-- Seçilmiş bölüm --
Hocaların Hocası Ali Yakup Cenkçiler Hoca - 3
Ali Yakup Hoca, 1913 yılında Kosova eyaletinin Gilan kasabasında başlayan 75 yıllık ömrünün 23 yılı Balkanlar’da, 21 yılı Mısır’da, geri kalan 31 yılı da Türkiye’de geçmiştir. Birinci yazımızda dedik ki: “Hocaların Hocası” Ali Yakup Cenkçiler Hocamız Mayıs ayı sonlarında vefat ettiğine göre; bu haftaya “Hocaların Hocası Ali Yakup Hocayı Anma Haftası” diyelim… Böyle dedikten sonra da onu anmaya başlayalım ve bu anmayı da bu sefer Mustafa Atalar’ın “Hocamla Yıllarım / Ali Yakup Cenkciler’in İlim ve Fikir Dünyası” başlıklı kitaplarının birinci cildinde yazdıklarından yararlanarak yapalım…
Kaldığımız yerden devam edelim…
“Ali Yakup Hoca, çok sistematik, çok pratik, çok bilgili, çok iyi bir ilim adamıydı.
Hocanın ilmi ahlâkından, ahlâkı ilminden, aklı da hepsinden daha üstündü. Kendi halinde, sessiz, sedasız, iddiasız, sakin, sâde, gösterişten uzak, içine dönük bir hayat yaşamış; kendini Allah’a, onun yoluna, dinine, dâvâsına, Hakk’a, hakikate, İslam’a ve Müslümanlara hizmete adamış, gelecek nesillerin gönüllerinde ebediyen yaşamayı hak etmiş bir hizmet eriydi. Dünyayı bütün yönleriyle tanıyıp bilen, dünü ve bugünü mümkün olabildiğince objektif bir gözle bakıp değerlendiren, daha güzel yarınlar için canla başla çalışan bir ilim, fikir ve aksiyon adamıydı. İslam dünyasının bugünkü içler acısı durumunu sürekli dert eder, düşünür ağlardı. Bugünün ve yarının kaygısı, derdi, tasasıyla uykuları kaçar, bugüne ve düne bakıp gözyaşı döker, ama asla yarından ümidini kesmezdi. Müslümanların gayret ve çalışmaları, Allah’ın lütuf ve inayetiyle yarının dünden de daha güzel ve daha hayırlı olabileceğine inanır, her zaman bu güzel, mutlu, onurlu, izzetli yarınların fikriyle, hayaliyle, düşüncesiyle teselli bulur, aşkıyla, sevdasıyla yanar tutuşur, kendini bu yola feda ve kurban etmeyi canına minnet bilirdi. Her şeye ve bütün imkânsızlıklara rağmen bıkmadan, büyük bir azim ve kararlılıkla yapabileceği her şeyi fazlasıyla yapmaya çalışmış, kendini bu yola adamış idealist bir hizmet adamıydı.

-- Kayıt parçaları --
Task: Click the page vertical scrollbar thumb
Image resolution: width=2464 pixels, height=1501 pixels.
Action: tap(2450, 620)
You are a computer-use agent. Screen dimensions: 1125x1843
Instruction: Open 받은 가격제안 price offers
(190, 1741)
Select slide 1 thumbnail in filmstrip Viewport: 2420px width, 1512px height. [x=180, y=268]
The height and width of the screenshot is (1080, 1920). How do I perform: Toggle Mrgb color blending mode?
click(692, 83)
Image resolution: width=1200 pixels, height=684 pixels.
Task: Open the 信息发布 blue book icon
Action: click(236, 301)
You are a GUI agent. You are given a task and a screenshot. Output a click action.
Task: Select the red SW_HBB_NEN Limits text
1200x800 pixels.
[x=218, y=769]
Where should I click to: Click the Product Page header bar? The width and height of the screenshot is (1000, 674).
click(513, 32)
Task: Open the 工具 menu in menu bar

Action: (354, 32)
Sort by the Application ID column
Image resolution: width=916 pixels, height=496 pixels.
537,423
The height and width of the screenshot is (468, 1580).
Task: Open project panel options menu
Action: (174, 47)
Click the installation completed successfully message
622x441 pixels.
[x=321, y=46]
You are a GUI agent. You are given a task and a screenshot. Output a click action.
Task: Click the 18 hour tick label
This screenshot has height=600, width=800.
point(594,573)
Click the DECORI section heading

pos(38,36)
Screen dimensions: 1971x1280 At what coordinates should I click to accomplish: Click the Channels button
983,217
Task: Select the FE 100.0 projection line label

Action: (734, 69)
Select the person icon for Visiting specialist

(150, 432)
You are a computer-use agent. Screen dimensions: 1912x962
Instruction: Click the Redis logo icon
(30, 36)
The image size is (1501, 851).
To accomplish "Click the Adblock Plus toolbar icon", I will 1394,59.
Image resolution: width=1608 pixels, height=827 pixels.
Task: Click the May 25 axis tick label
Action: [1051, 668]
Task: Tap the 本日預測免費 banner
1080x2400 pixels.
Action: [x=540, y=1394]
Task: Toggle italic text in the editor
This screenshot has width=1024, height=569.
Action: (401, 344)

-- Verilen görev --
Ali Yakup Hoca'yı anlatan yazıda "Hocaların Hocası Ali Yakup Cenkçiler" sözlerinden "bir ilim adamıydı." sözlerine kadar olan kısmı hiç değiştirmeden tekrar yaz. Kayıtlar, yazıdan bağımsız ayrı bir malzemedir.

-- Cevap --
Hocaların Hocası Ali Yakup Cenkçiler Hoca - 3
Ali Yakup Hoca, 1913 yılında Kosova eyaletinin Gilan kasabasında başlayan 75 yıllık ömrünün 23 yılı Balkanlar’da, 21 yılı Mısır’da, geri kalan 31 yılı da Türkiye’de geçmiştir. Birinci yazımızda dedik ki: “Hocaların Hocası” Ali Yakup Cenkçiler Hocamız Mayıs ayı sonlarında vefat ettiğine göre; bu haftaya “Hocaların Hocası Ali Yakup Hocayı Anma Haftası” diyelim… Böyle dedikten sonra da onu anmaya başlayalım ve bu anmayı da bu sefer Mustafa Atalar’ın “Hocamla Yıllarım / Ali Yakup Cenkciler’in İlim ve Fikir Dünyası” başlıklı kitaplarının birinci cildinde yazdıklarından yararlanarak yapalım…
Kaldığımız yerden devam edelim…
“Ali Yakup Hoca, çok sistematik, çok pratik, çok bilgili, çok iyi bir ilim adamıydı.